暁月様は「お読みください」と告げたので私はそれを開く。そこには、私の下賜が決まったことと下賜先の殿方の名が書かれていた。
「咲良。咲良には皇国一の守護神であり西の領主に下賜が決まった。下賜の日は十日後だ」
十日後……とても急なお話なのね。だけど、ずっと死ぬまで鳥籠の中だと思っていたから下賜でも外の世界が見られるのなら嬉しい。
私は了承したと伝えるために礼をした。
***
夜が明けて朝日が昇り始めた頃、私は目を覚ました。
今日は下賜の日だから女房らが来てくださって裳唐衣を着せられる。五枚重ねの衣を着て、食事が終われば下賜前の挨拶に帝の元に行くことになっていた。

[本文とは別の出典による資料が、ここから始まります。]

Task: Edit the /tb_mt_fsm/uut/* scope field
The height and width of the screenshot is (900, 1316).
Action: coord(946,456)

御簾の前、礼をする。いつものように頭を上げない私の肩をトントンと女房にされ頭を上げた。するとそこには御簾の奥にいるはずの帝だった。
「……っ……ぁ」
驚いて声とは言えないものが漏れた。
「……不本意だが、咲良の声は初めて聞いたな。可愛らしい鈴の音色のようだ」
それにどう反応するべきか分からず固まっていると、帝にくっつく白いモフモフに気づいた。

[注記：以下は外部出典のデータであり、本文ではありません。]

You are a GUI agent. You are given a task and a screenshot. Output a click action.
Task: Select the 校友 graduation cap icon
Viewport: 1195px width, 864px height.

「まぁ、いい。あぁ、こいつは咲良の下賜先の当主……の」
帝は何かを言いかけたが、白いモフモフちゃんに戯れられていて話ができないみたいだ。
「まぁ、西の領地にいる白虎の中の一匹だ。仲良くしたほうがいいだろうから抱っこしてみるか?」
私は帝の言葉に頷くと、横から見たことのない殿方がやってきた。なんだか、見たことのない装束だ。殿方が着るような、束帯や直衣ではなくて異国風な感じだった。
「玄か……当主はどうした」
「申し訳ございません。急用ができまして、こちらまで来ることが叶いませんでした。なので当主代理として私がお迎えに参りました」
「そうか。急用か、ならば仕方あるまい。だが、大事な朕の妃だ。なのに当主代理が迎えとは相変わらず失礼な男だ」
「申し訳ございません。ですが、代わりとしてそちらの白虎様をお連れいたしましたのでご容赦くださいませ」
玄様は帝に礼をした後、私を見て微笑んだ。
「お初にお目にかかります。同じ目線からのご挨拶、申し訳ありません。咲良様、私は皇国の西・華陽当主代理をしている玄と申します」
そう私に告げると、今度は帝と何やら話を始めた。
「咲良様、すぐに出立しますのでお支度をお願いできますか」
私が頷くと女房たちに連れられて清涼殿を出た。再び淑景舎に戻ると、女房に外出する際に着る壺装束に着替えた。
歩きやすい丈の短い切り袴を履いて裾の長い装束を紐を使って裾を上げ、市女笠と虫の垂れ衣をつけた。
そうして私は住み慣れた淑景舎を出て七殿五舎から外に出た。